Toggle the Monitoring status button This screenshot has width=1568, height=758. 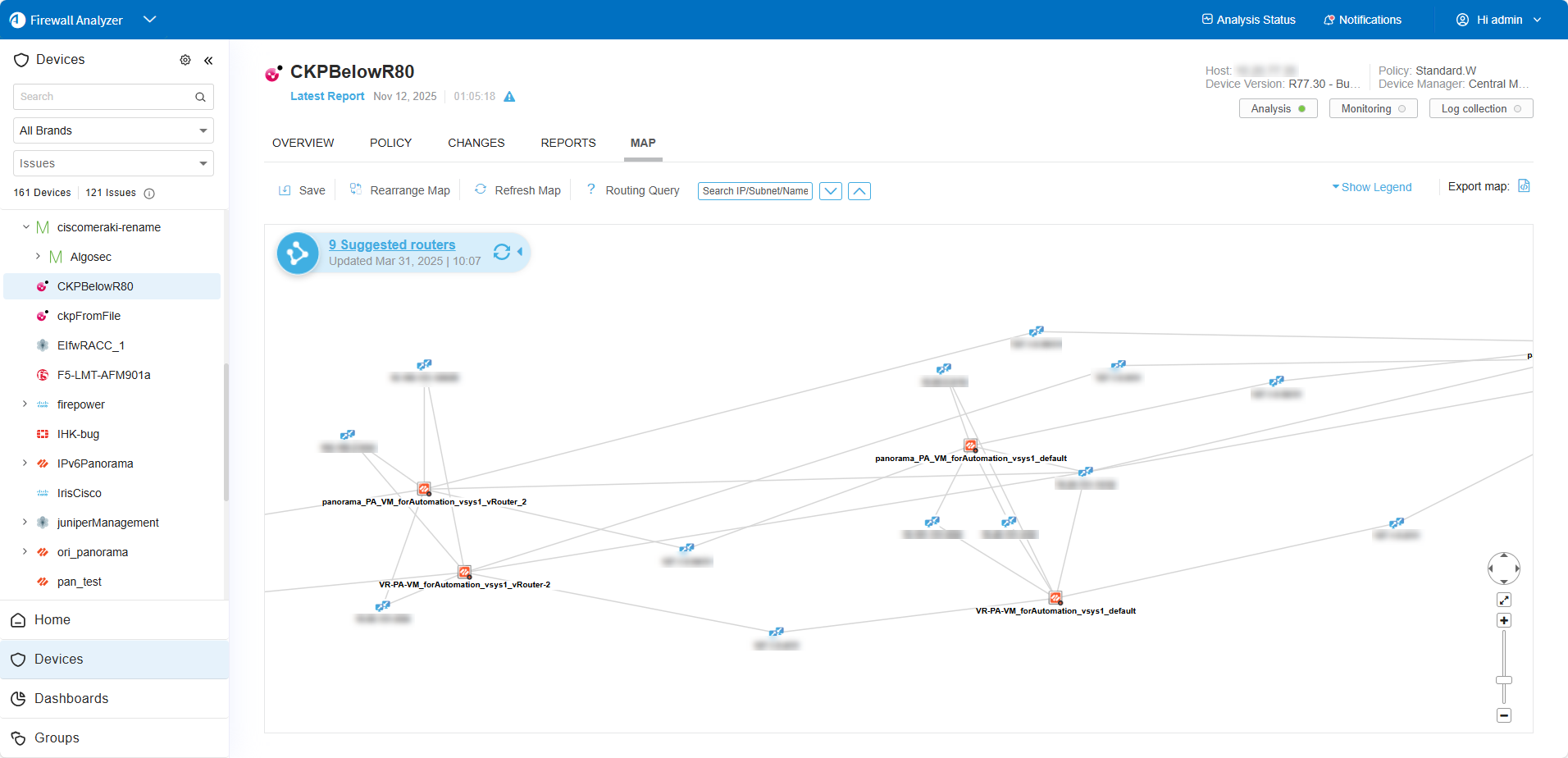pyautogui.click(x=1373, y=109)
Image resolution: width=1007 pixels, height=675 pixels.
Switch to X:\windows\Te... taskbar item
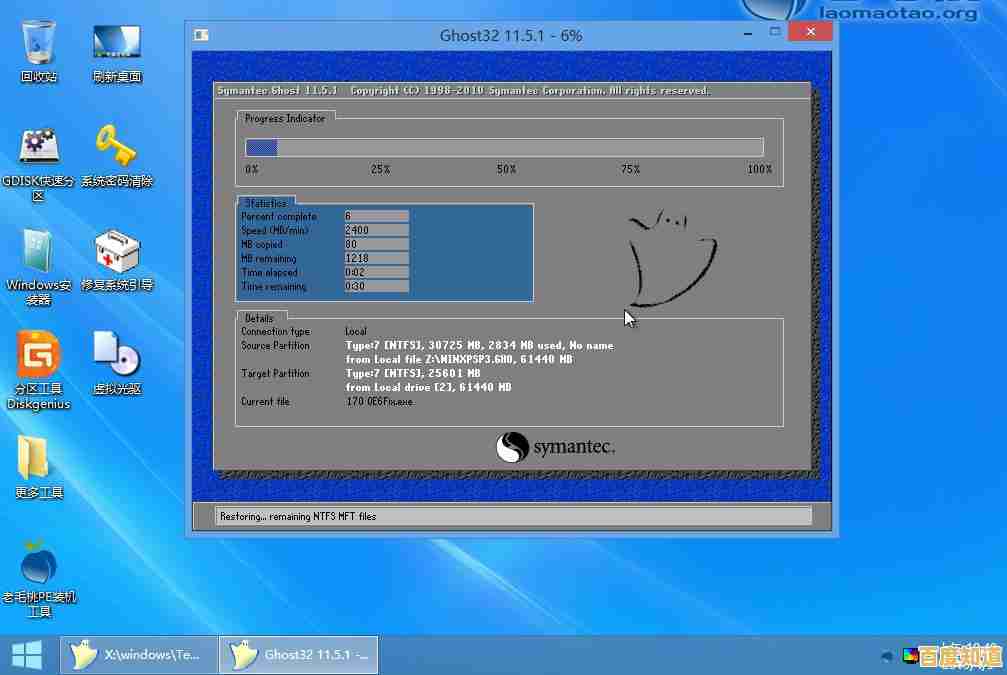139,655
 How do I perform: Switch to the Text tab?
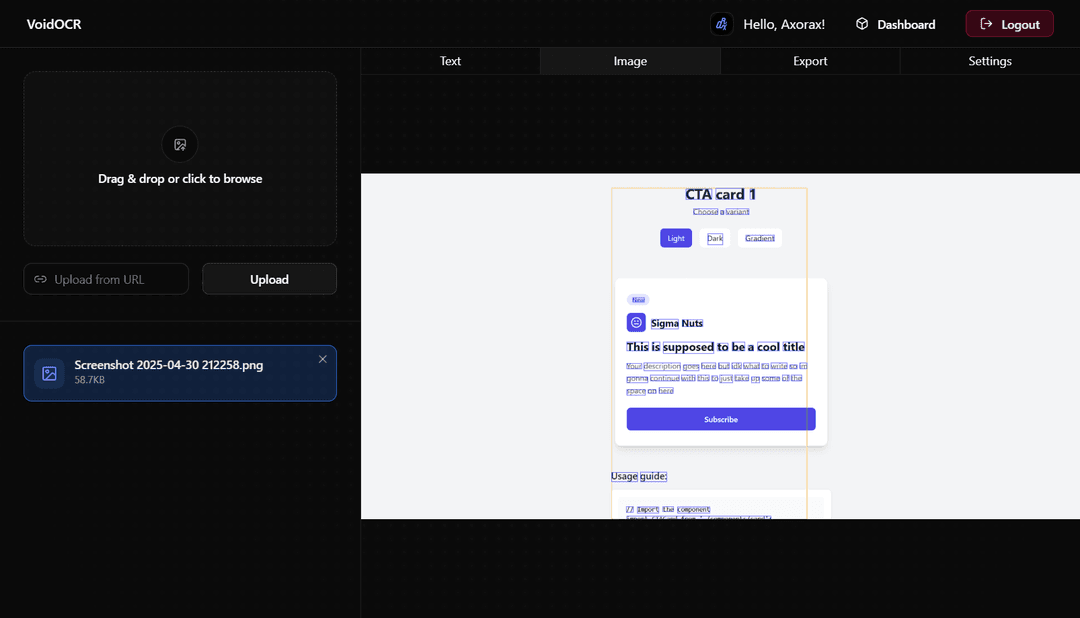coord(450,61)
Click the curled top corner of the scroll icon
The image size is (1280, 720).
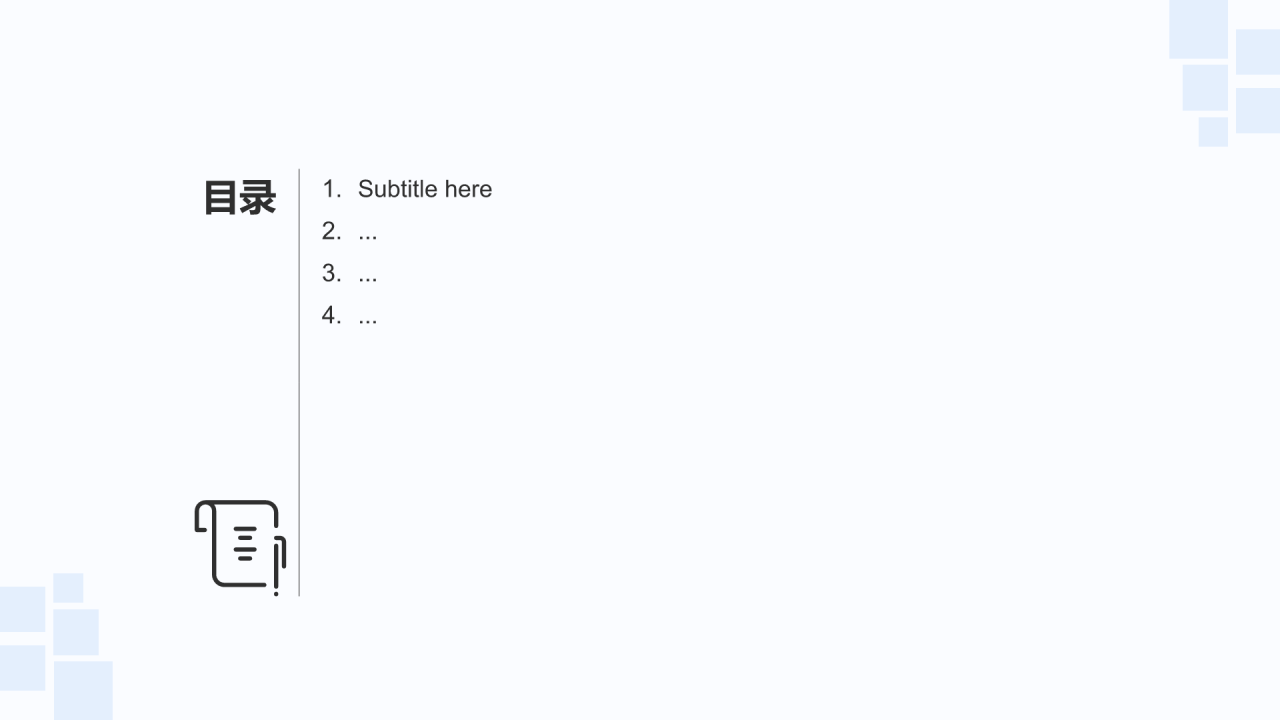click(204, 518)
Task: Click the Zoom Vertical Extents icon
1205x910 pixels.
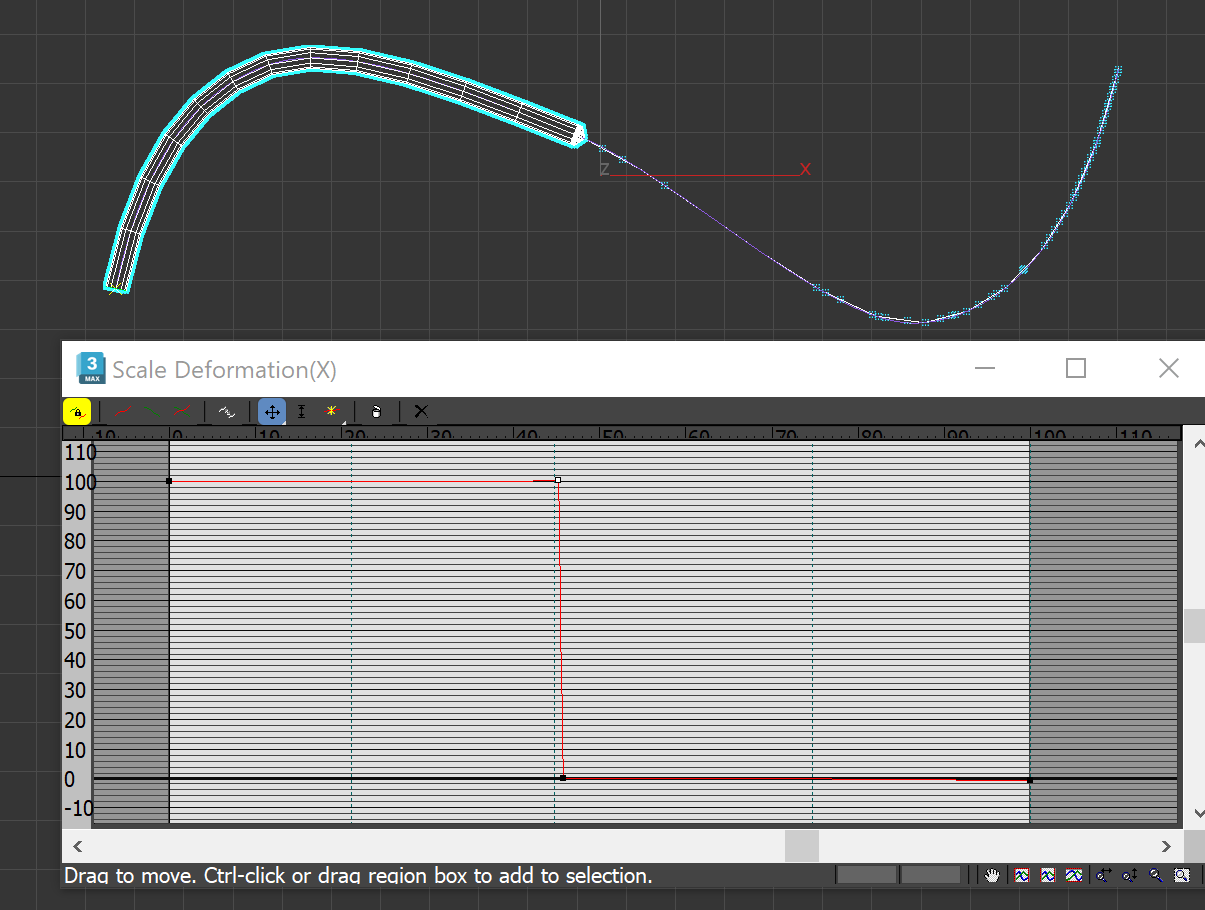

PROBLEM DESCRIPTION: Leave out all pictures and retype precisely the lines that run from the line containing "How do I perform: Switch to the Text tab?" to the last line of the records.

SOLUTION FOR THIS EXERCISE:
 How do I perform: Switch to the Text tab?
coord(450,61)
Click the curled top corner of the scroll icon
The image size is (1280, 720).
click(204, 518)
Task: Click the Zoom Vertical Extents icon
1205x910 pixels.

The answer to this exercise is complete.